Sparito dal rettangolo da gioco, Gazza continuò a essere una presenza fissa sui tabloid. Colpa dei suoi eccessi, delle incredibili dosi di alcool trangugiate (per mesi si scolò una bottiglia di whisky al giorno) e delle risse, degli incidenti di macchina e delle strisce di cocaina, dei guai con le giustizia e di terapie riabilitative che, a suo dire, lo hanno quasi spedito all’altro mondo. La sua confusione mentale era così estrema che quando il Barnsley sconfisse il Chelsea nella FA Cup del 2008 lui decise di festeggiare alla grande, per “rendere omaggio” alla sua ex squadra. Peccato che con i Tykes non avesse mai giocato e che semplicemente avesse confuso Barnsley (città dello Yorkshire) con Burnley (che si trova in Lancashire e con il cui club aveva avuto una fugace apparizione nel 2002).

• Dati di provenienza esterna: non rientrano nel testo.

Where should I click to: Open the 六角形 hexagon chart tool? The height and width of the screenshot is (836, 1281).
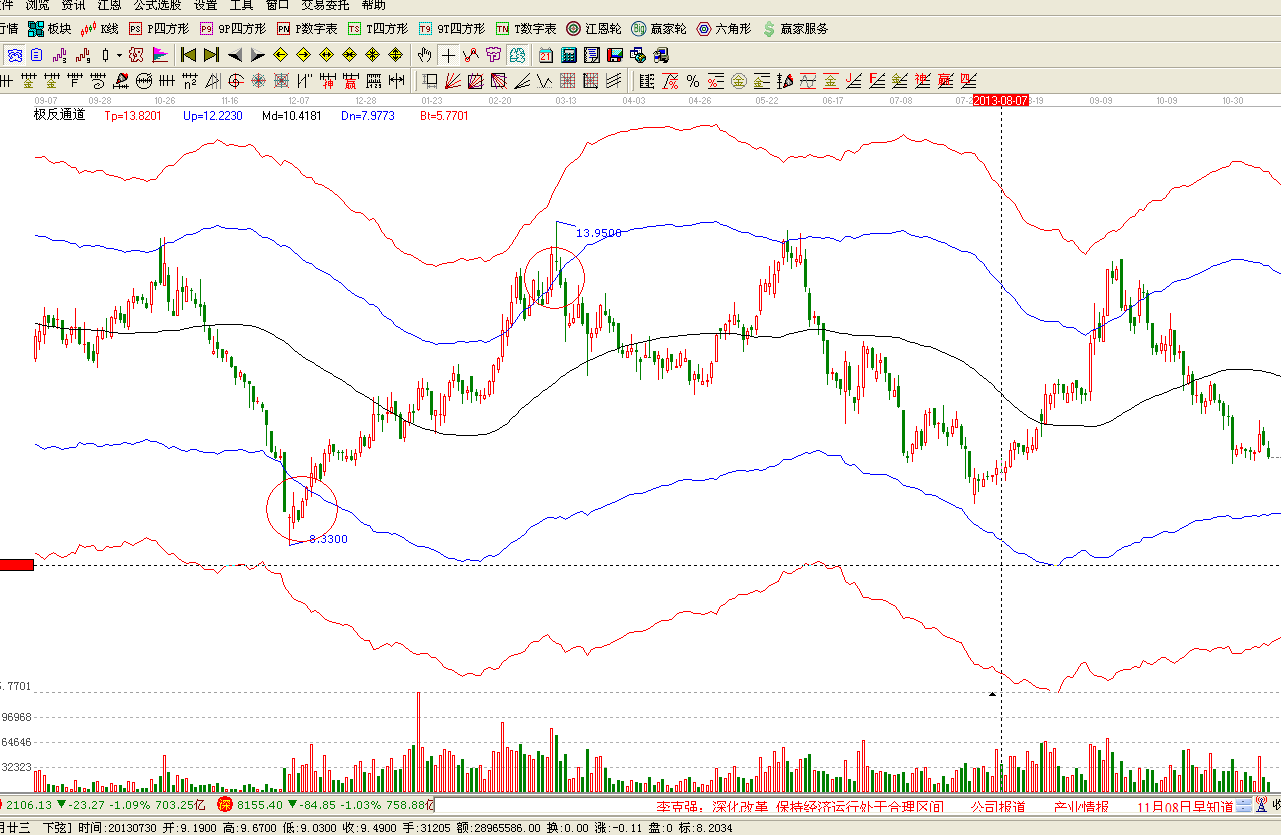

Ma di storie anche meno amene ce ne sarebbero da raccontare così tante da riempire un’enciclopedia. Da questo punto di vista non aveva proprio nulla da invidiare al suo mentore Maradona, né al gruppo di giocatori talentuosi ma scavezzacollo che a cavallo fra gli anni Sessanta e Settanta furono bollati dalla stampa con l’appellativo di Mavericks (letteralmente, vitelli senza marchiatura). “Irregolari” che tra le loro fila ospitavano di diritto una celebrità come George Best, del quale in fatto di frequentazioni femminili e predisposizione alcolica si sa un po’ tutto. Non che i vari Stan Bowles, Rodney Marsh, Peter Osgood e Frank Worthington fossero da meno nell’approccio “molto spensierato” al football. In comune questi ultimi avevano tutti un intenso ostracismo da parte dei responsabili tecnici della nazionale inglese. Le loro presenze con la nazionale, infatti, furono scarsissime, un po’ per i loro caratteri alquanto complicati, un po’ perché espressione di un calcio fantasioso e anticonformista che in terra d’Albione non era troppo apprezzato. Lo stesso Bobby Charlton, l’ultimo campionissimo inglese prima di Gascoigne, è rinomato per la concretezza e il suo fiuto del goal, non esattamente per invenzioni degne del suo compagno di squadra dalla chioma fluente e dal tocco vellutato (Best, per l’appunto). Quanto meno Gazza con i Tre Leoni ha messo insieme 57 presenze e 10 reti e se ne fosse stato per i problemi fisici e le mattate varie di caps ne sarebbero arrivati ancora di più. Un chiaro segnale di come pian piano il football d’oltre Manica stia cambiando. Il problema è che al momento gente con la fantasia e i piedi di Gascoigne in Inghilterra non se ne trovano. L’unico che forse può essergli accostato è Wayne Rooney. Il soprannome è simile (Wazza), le marachelle non mancano (anzi), a essere differente è il rendimento in nazionale (troppi i suoi flop durante le grandi competizioni internazionali) e soprattutto un dettaglio non proprio insignificante: ad allenare il ragazzo di Croxteth è Alex Ferguson. Chi meglio di lui potrà dire se Rooney è oppure no il vero successore di Gascoigne?

Scritto per Calcio 2000 del mese scorso.